As an F1 racer Schumacher was known for his daring overtaking maneuvers and an almost reckless abandon in the pursuit of victory.

When he won his first world title in 1994 with Benetton, he did so in controversial fashion, crashing into his title rival Damon Hill in the final race in Adelaide, Australia, after he had already dashed his own hopes by careening off the track when pushing hard - despite holding a comfortable lead.

He almost provoked a similar crash in the final race of the 1997 season when battling Canada's Jacques Villeneuve for the title, an incident for which he was disqualified from the whole season.

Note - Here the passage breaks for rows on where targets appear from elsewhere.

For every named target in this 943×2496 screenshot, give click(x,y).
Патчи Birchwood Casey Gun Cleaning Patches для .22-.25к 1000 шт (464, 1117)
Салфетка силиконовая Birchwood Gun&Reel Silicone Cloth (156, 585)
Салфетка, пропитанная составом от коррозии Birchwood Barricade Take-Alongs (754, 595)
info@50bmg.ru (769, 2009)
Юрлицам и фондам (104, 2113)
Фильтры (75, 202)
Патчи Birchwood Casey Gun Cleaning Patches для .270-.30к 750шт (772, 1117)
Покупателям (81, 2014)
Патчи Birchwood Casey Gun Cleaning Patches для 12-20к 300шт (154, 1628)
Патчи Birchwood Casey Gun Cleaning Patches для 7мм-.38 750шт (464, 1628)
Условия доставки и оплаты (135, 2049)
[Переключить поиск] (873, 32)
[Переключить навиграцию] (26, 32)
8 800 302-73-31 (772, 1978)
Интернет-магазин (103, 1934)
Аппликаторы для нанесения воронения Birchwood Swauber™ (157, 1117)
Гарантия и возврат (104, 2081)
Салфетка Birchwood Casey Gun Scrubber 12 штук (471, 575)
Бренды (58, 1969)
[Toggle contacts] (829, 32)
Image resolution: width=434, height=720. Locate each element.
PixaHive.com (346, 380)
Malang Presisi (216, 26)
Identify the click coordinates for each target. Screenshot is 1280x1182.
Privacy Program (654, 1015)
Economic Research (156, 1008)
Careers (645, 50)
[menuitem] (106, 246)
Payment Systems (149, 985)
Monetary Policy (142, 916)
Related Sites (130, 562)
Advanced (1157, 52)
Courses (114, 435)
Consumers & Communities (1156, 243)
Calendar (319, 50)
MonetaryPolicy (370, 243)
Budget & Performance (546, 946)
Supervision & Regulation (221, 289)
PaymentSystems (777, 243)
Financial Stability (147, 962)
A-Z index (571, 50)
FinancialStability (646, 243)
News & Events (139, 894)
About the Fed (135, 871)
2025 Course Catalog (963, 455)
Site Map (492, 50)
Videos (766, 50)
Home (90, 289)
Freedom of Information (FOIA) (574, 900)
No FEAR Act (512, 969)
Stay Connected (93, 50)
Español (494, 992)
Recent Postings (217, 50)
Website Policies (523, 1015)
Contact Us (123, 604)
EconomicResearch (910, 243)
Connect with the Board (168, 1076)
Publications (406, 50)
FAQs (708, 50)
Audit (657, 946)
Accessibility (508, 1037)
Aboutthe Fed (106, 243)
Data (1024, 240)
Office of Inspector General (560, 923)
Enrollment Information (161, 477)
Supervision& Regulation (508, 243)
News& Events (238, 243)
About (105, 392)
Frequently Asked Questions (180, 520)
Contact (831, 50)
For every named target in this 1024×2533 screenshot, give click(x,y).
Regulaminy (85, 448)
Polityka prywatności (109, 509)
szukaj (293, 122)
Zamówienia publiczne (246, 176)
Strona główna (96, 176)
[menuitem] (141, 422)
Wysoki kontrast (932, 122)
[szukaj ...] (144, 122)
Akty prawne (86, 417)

Schumacher's career was also punctuated by accusations of dangerous driving following incidents such as a near collision with former teammate Rubens Barrichello in 2010, which the Brazilian described as "the most dangerous thing" he had been through.

Schumacher retired at the end of the 2006 season before making an unsuccessful comeback in 2010 with Mercedes.

His duels with Hill, Villeneuve and Mika Hakkinen, fired by an unquenchable competitive spirit, have gone down in Formula One folklore.

Born on Jan 3, 1969, near Cologne, Germany, his father was a bricklayer who also ran the local go-kart track where Michael was first bitten by the racing bug.

By 1987, Schumacher was the German and European go-kart champion and had left school to work as an apprentice mechanic, although he was soon racing professionally.

In 1990 he won the German F3 championship and was hired by Mercedes to drive sports cars.

Just a year later he burst onto the Formula One scene, qualifying seventh for Jordan in his debut race at Belgium.

The young German was immediately snapped up by Benetton, where he won his first Formula One race in 1992, again at Belgium's tough Spa-Francorchamps circuit.

Schumacher won 18 races over the next four seasons with Benetton, claiming back-to-back world titles in 1994 and 1995.

In 2002 Schumacher won 11 times and finished on the podium in all 17 races.

In 2003, he broke Argentine Juan Manuel Fangio's record by claiming his sixth world title and in 2004 he won 13 races, his greatest season.

He was also given the title of 'Rain King' because he was at his best in the most challenging conditions - winning 17 of 30 career races on rain-soaked tracks.

Married to Corinna since 1995 with two children - Gina-Maria, 16, and Mick - Schumacher retired for good in 2012, but his love for speed and danger never left him.

The irony is that after a life spent negotiating potentially fatal turns, his only serious injury was breaking his left leg in 1999.

Schumacher told German television in 2009 about his accident at Silverstone on July 11, 1999, when he drove into a wall of tires and broke his leg.

"I lie there and think about how I can start to feel my heartbeat again," he said.

"And I feel how it gets less and less and then completely stops. Lights go out.

"And then I think this is how it must feel when you are on your way up."